Snippet is a weekly podcast where I share snippets of coding knowledge.
Originally posted on https://tiagojdf.com/
Today I want to talk about a coding principle that I think really shapes the way I code. This principle is “Less is more”.
Last week I was working on improving web vitals, namely on loading images on scroll. Usually I would just add the loading=”lazy” attribute to the images and be done with it.
The thing is, on this particular page we used some legacy code to load the images that used divs and background images. This code used some complex logic, and it impacted our templates, the frontend and the backend.
As I was working on the frontend version of the code I noticed that a parameter was never used. My first reaction was to delete it, but before I could do that I had to check if the equivalent version of the backend code used it. Turns out it did. I proceeded to see if any of these functions was ever called with that parameter. Turns out they weren’t, so I could safely delete the parameter and simplify the whole code.
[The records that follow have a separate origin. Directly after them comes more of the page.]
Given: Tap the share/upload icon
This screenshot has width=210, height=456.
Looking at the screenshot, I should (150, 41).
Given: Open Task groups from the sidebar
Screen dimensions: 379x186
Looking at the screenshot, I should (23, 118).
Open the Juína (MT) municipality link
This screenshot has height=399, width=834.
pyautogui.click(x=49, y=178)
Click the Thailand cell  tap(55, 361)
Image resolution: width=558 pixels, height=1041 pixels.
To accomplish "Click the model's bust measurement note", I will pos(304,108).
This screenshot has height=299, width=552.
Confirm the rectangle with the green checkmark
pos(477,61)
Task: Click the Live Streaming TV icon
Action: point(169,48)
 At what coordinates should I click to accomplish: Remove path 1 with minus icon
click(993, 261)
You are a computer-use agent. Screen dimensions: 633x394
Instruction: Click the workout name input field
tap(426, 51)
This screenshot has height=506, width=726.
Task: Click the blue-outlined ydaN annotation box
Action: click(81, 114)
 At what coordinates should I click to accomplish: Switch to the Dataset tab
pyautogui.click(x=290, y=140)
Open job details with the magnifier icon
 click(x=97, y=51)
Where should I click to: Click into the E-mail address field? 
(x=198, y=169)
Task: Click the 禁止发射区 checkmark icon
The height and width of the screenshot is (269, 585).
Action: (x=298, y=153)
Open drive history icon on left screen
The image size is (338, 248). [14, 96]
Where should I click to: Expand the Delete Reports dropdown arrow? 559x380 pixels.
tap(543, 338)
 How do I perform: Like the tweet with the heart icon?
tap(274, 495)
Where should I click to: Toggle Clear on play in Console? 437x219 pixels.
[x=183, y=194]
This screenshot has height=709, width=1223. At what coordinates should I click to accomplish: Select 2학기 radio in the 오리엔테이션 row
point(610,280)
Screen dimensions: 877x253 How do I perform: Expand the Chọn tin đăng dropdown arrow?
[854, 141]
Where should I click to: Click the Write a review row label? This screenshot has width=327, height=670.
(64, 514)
This means that whoever implemented this code, did so thinking “What if we need this in the future?”. As someone from their future who had to work on their code, I can safely say we don’t need this, and we never did.
Whoever wrote that code spent time working on a future case that never happened, making their code more complex to use, harder to maintain, harder to read and harder to change. This code was 7 years old. By removing it I made life easier for me and for whoever has to work on it next.
So, next time you think “What if we need this?”, remember that you don’t need it right now, and that you can always add it later. Remember that if you add it, you are making your code harder to use, maintain, read and change for yourself and for others. Remember that less is more.